--- START ---

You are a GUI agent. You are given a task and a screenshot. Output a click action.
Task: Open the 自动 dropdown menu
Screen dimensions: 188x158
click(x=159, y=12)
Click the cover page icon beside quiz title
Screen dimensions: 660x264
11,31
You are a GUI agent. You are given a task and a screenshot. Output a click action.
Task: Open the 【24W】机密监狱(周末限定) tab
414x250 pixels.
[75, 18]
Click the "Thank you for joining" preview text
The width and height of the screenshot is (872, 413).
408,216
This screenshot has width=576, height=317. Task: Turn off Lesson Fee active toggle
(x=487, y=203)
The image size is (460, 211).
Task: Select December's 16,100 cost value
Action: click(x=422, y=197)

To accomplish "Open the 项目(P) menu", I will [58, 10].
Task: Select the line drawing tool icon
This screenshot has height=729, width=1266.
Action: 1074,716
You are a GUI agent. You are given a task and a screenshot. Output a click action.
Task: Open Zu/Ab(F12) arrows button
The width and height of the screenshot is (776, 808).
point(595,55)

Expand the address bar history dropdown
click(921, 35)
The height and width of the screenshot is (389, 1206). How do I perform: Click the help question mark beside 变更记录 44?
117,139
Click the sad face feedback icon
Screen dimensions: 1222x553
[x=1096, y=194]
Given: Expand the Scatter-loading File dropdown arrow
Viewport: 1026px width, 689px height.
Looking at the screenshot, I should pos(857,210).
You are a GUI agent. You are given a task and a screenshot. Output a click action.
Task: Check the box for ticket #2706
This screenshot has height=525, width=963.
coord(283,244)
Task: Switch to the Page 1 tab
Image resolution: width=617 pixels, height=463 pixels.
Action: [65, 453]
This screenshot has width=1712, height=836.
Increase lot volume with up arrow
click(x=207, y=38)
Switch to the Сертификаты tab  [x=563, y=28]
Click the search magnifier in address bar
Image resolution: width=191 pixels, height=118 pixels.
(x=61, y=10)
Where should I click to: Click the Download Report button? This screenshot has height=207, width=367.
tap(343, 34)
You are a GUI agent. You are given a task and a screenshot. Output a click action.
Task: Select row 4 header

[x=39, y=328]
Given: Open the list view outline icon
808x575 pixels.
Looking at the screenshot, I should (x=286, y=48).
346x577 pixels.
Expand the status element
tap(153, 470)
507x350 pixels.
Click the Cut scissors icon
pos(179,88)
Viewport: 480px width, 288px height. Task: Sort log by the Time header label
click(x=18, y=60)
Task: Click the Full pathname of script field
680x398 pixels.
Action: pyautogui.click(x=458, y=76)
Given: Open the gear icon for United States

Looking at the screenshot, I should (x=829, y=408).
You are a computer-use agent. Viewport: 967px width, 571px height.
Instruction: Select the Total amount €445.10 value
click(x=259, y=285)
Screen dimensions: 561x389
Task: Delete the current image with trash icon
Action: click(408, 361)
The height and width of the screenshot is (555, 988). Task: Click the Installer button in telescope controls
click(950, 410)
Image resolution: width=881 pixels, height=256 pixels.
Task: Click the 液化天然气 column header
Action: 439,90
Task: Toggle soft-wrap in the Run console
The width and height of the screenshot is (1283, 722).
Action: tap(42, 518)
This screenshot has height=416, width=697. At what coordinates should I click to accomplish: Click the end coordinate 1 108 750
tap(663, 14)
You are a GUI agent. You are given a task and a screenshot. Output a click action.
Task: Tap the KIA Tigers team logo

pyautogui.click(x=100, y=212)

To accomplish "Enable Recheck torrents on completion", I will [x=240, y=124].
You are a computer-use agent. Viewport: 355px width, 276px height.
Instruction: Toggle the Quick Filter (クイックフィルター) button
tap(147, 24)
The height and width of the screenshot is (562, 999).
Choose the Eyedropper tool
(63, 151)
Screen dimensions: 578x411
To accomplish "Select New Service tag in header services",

--- END ---

Work task: The range runs from the line with "The height and width of the screenshot is (555, 988)." up to and including the line with "Screen dimensions: 578x411" in the listing above; please write out exactly those lines and nothing more.

Output:
The height and width of the screenshot is (555, 988). Task: Click the Installer button in telescope controls
click(950, 410)
Image resolution: width=881 pixels, height=256 pixels.
Task: Click the 液化天然气 column header
Action: 439,90
Task: Toggle soft-wrap in the Run console
The width and height of the screenshot is (1283, 722).
Action: tap(42, 518)
This screenshot has height=416, width=697. At what coordinates should I click to accomplish: Click the end coordinate 1 108 750
tap(663, 14)
You are a GUI agent. You are given a task and a screenshot. Output a click action.
Task: Tap the KIA Tigers team logo

pyautogui.click(x=100, y=212)

To accomplish "Enable Recheck torrents on completion", I will [x=240, y=124].
You are a computer-use agent. Viewport: 355px width, 276px height.
Instruction: Toggle the Quick Filter (クイックフィルター) button
tap(147, 24)
The height and width of the screenshot is (562, 999).
Choose the Eyedropper tool
(63, 151)
Screen dimensions: 578x411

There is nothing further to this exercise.